Other possible reasons could be:
- Management difficulties.
- The organisation has already been through two CEOs and is seeking it’s third.
- Excessive stakeholder indirection – remember we’ve got politics behind the money here.
- The Public entities behind DR may not have sufficient technical awareness to provide consistent strategy and steering?
- Is this causing a situation of moving goalposts and changing vision, no good for maintaining growth and direction?
- Artificially high cost structure.
- Possibly due to layers of outsourcing – often found in uber-projects like this – for instance, the design/build/operate stakeholder, Thales, contracted the infrastructure build work to Kcom, Hull’s telecoms company. Everyone along the way will want to scrape their cut off the top if they are private companies who exist to deliver value to their shareholders.
- This is a serious risk for publicly funded projects, because of the relatively small number of organisations who are capable and eligible to submit a compliant bid for the work.
- Unattractive and/or uncompetitive wholesale products and pricing.
- I don’t know this for sure, though the lack of an affordable “entry level” service has been eluded to in the comments on ThinkBroadband, and apparently the DR wholesale service is more expensive than the BT equivalent.

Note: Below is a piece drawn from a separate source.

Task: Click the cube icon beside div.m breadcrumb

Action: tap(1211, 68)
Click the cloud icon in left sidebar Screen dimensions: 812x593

- DR being difficult to deal with, either commercially or operationally.
- Might this explain why other operators are not delivering service over the DR platform?
I’m not on the inside, so I can only surmise that these may be part of the woes.
I think one of the worst things that can happen in this case is that the project’s debts are written off but the network sold on to the highest bidder, debt free, as a “distressed assset”, as happened to so many failed startups in the dotcom era. Why? Because that’s going to allow a private enterprise (and it’s shareholders) avoid startup and build costs while reaping benefit from the infrastructure built with our taxes.
Such a product, so dependent on public money, needs to create a virtuous effect for it’s community.
There needs to be a re-investment in the region of the cash injected, not a net outflow. Supporting the local ISPs to deliver service is one thing, but it seems this needs to be much more far reaching. Given the main stakeholders are the Councils, it needs to continue to insource connectvity for council premises, schools, etc., getting them moved onto the network as soon as possible, for instance.
How can DR win wholesale FTTC business from ISPs who currently deliver product over BT? It’s actually relatively simple for an ISP already servicing ADSL customers via BT’s 21CN to provision FTTC – it’s all done with the same tools, traffic passed over the same interconnects.
The move to using the DR infrastructure has to some how offset the additional costs the ISP will have when interconnecting with DR, and setting up provisioning with their OSS, in addition to using BT’s. Other ISPs do use multiple wholesale providers to deliver service, such as A&A, so it can be done, and is obviously worth their while, but there must be a price point which makes it work.
DR need to be quicker and altogether more easier to deal with to win this particular battle, competing on cost alone may not be acceptable or simply unsustainable in the long term.
A turnaround for Digital Region needs to take into account the fact that, by design or by accident, it’s built itself a competitive marketplace where one didn’t previously exist and now needs to act as such, while the new CEO (when they arrive on the scene) needs to be able to fully engage and empathise with the ISP community, especially those with Yorkshire-based infrastructure to help contain interconnect costs, as these providers make up the prime growth market.